White ‘Ingratitude’ Worries Tutu

BBC News, May 1, 2006

Archbishop Desmond Tutu has said South Africa’s white community has not shown enough appreciation of the generosity shown to them by black South Africans.

Ex-President FW de Klerk said in turn that black citizens should be grateful to whites for surrendering power.

Archbishop Tutu headed the country’s Truth and Reconciliation Commission which began work in April 1996.

In an interview with BBC News, he said the commission failed to engage the white community sufficiently.

He also expressed concern about social inequalities and levels of poverty in South Africa.

‘Magnanimity’

Archbishop Tutu was an icon of the struggle against apartheid and led the Truth and Reconciliation Commission through the pain of the healing process in the 1990s.

He said that under apartheid, black South Africans were the main victims of a political system from which the whites benefited greatly.

“By and large, the white community does not seem to have shown an appreciation for the incredible magnanimity of those who were the major victims of a system from which they [the whites] benefited so much,” Archbishop Tutu told the BBC’s Peter Biles.

The archbishop expressed concern over instances of “demeaning” poverty in South Africa today.

“I have warned, and I am not the only one who has, that we are sitting on a powder keg,” he said.

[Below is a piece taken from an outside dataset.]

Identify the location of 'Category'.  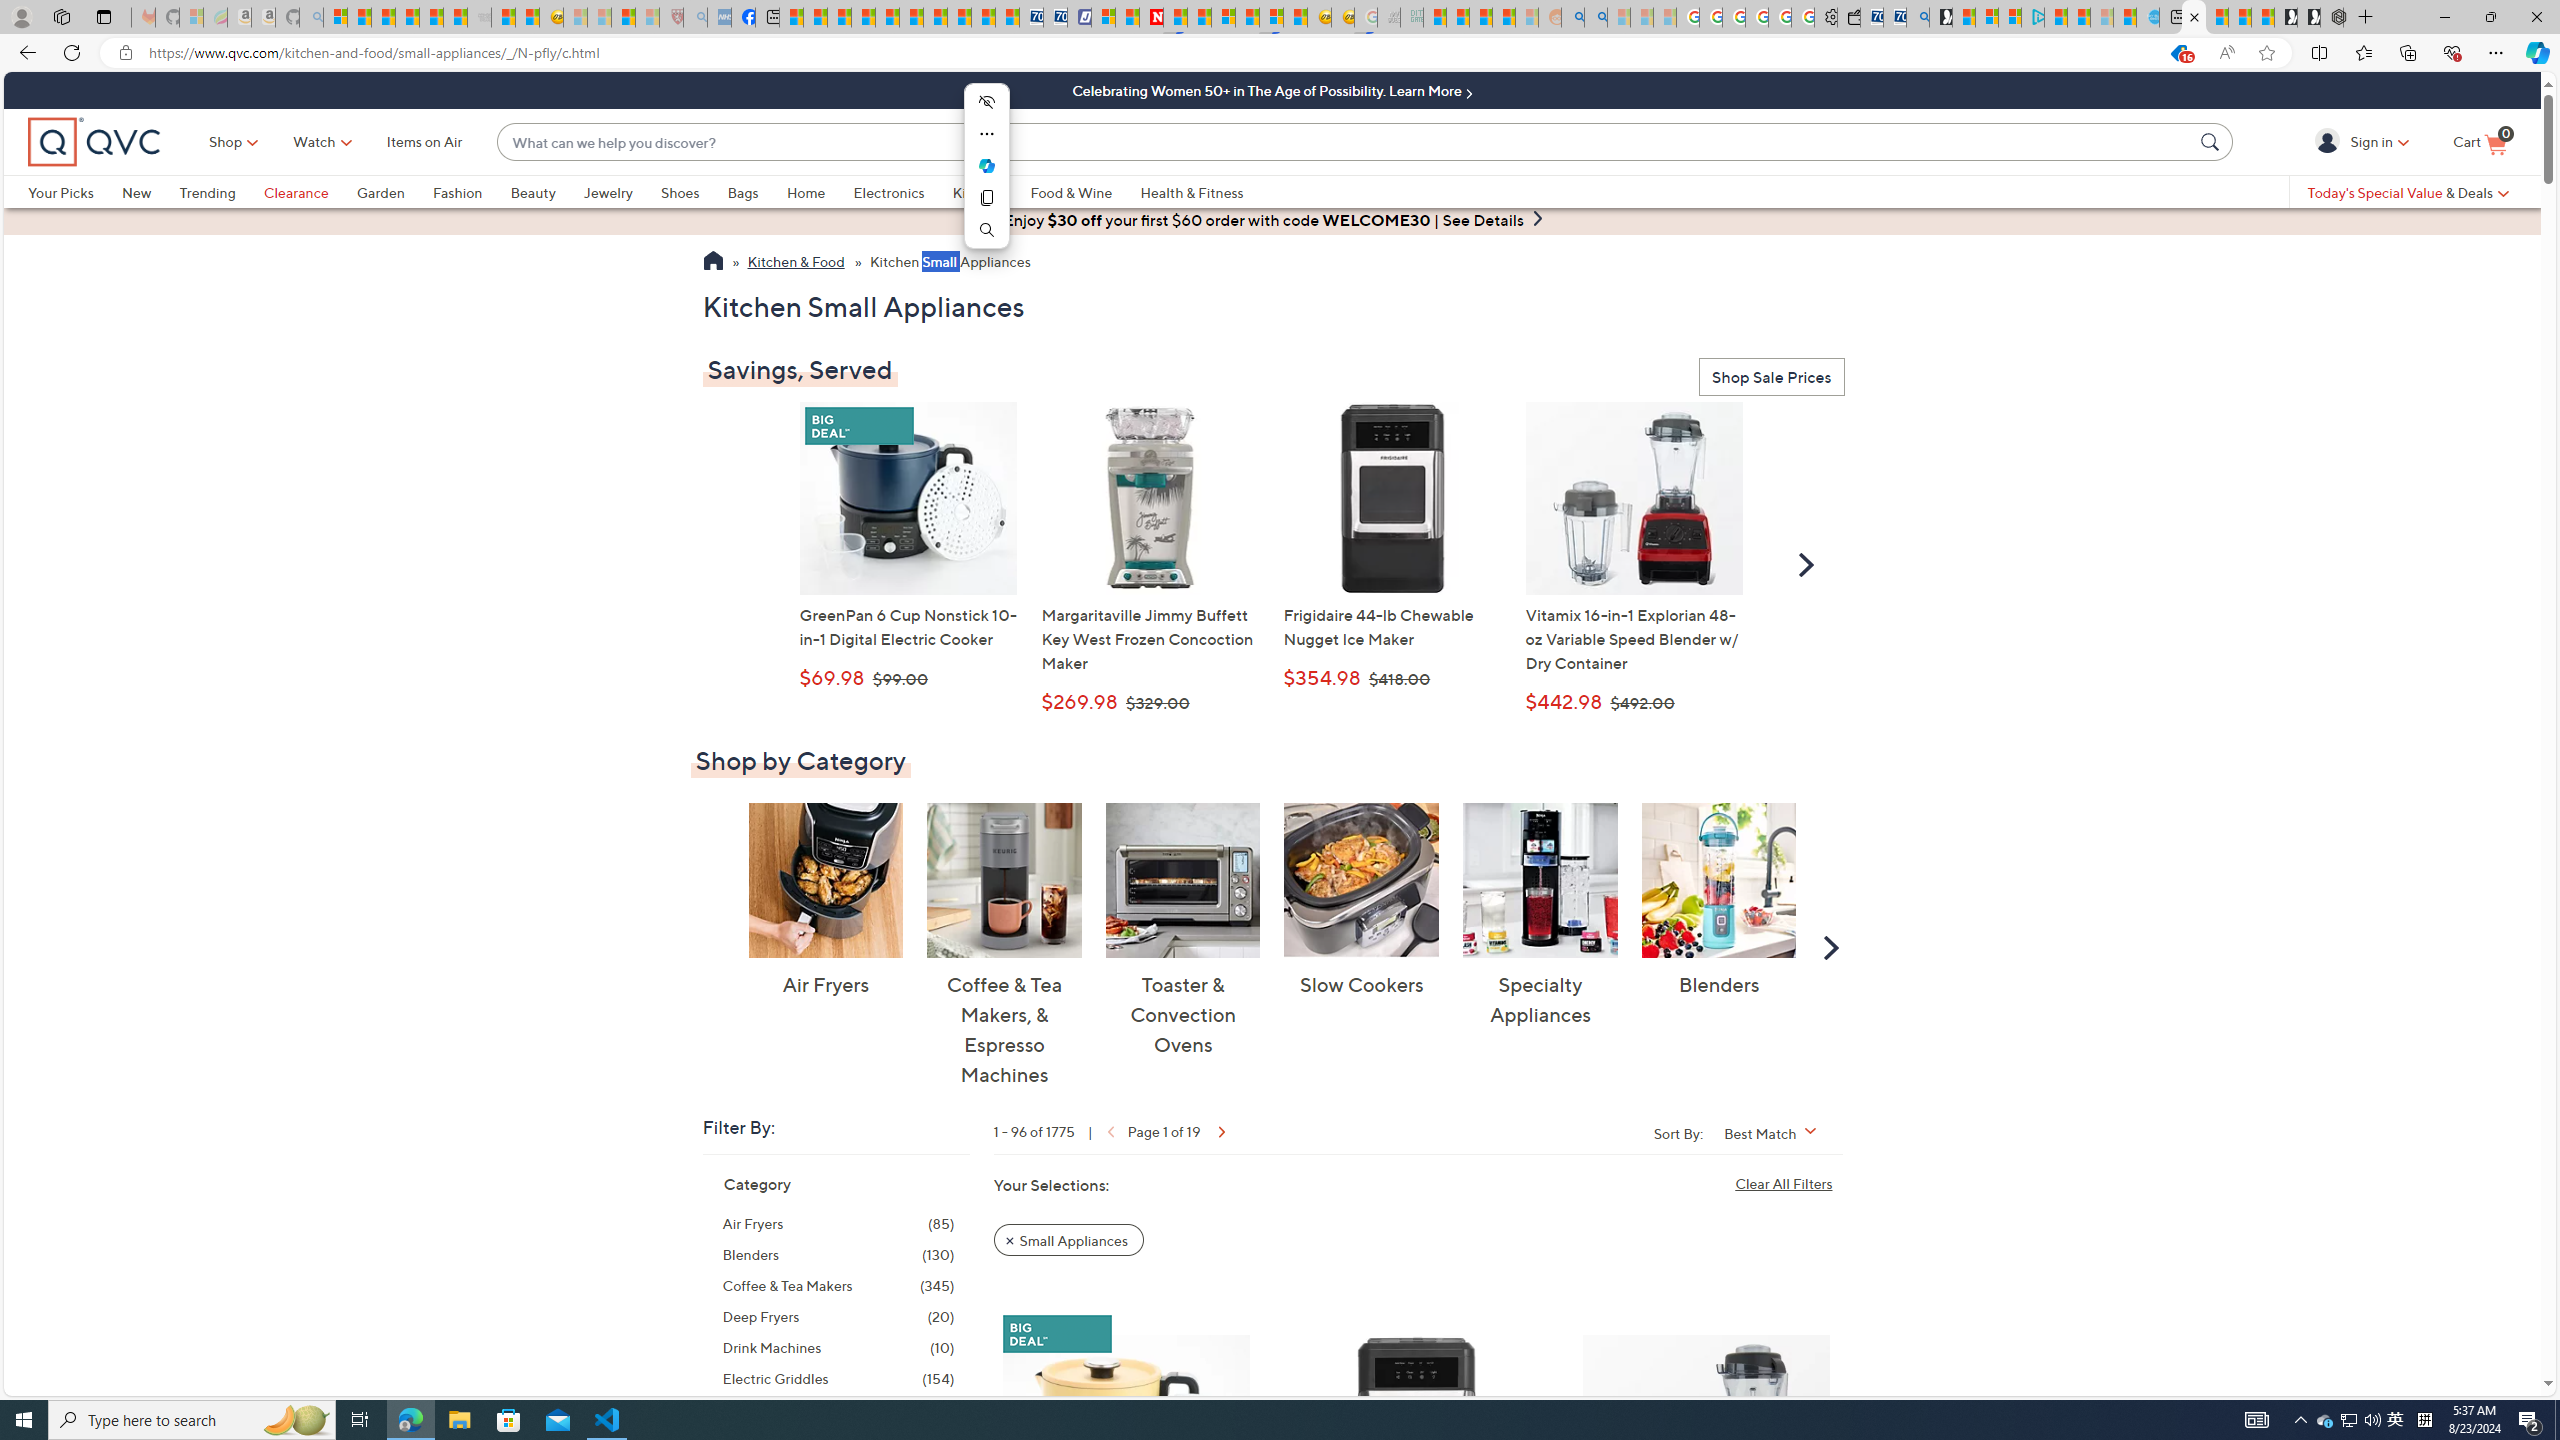
(757, 1184).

“It is the obligation of all of us to be trying to do something about it.”

Sacrifices

On Sunday, Mr de Klerk admitted in an article in the Sunday Independent newspaper that white rule had been “morally indefensible”, but said whites had made sacrifices.

Mr de Klerk, who was president from 1989 to 1994, was South Africa’s last white head of state who opened the way to majority rule by releasing political prisoners and lifting the ban on the African National Congress and other organisations.

“Would it not be appropriate for black South Africans also to give more recognition to the contribution whites have made to the new South Africa?” he wrote in the Sunday Independent.

“It required considerable courage . . . to overcome their reasonable fears and put their trust in their erstwhile enemies,” Mr de Klerk wrote.

In another development, an apartheid-era general has released a report commissioned by Mr de Klerk on the involvement of the South African military in clandestine measures to destabilise the country in the early 1990s, the Sunday Independent reports.

The report by General Pierre Steyn is said to identify military and other figures who allegedly plotted violence aimed at hindering the transition to democracy.

‘Failing’

Ten years after the Truth Commission began its work, Archbishop Tutu said one of its failings was not being able to engage the white community sufficiently.

A major shortcoming was not persuading senior figures such as former president PW Botha to take part.

The government has indicated that it may, in the near future, prosecute certain individuals who were not granted amnesty by the Truth Commission.

Archbishop Tutu said his concern was that once again it might be the foot soldiers and not the big fish that were targeted.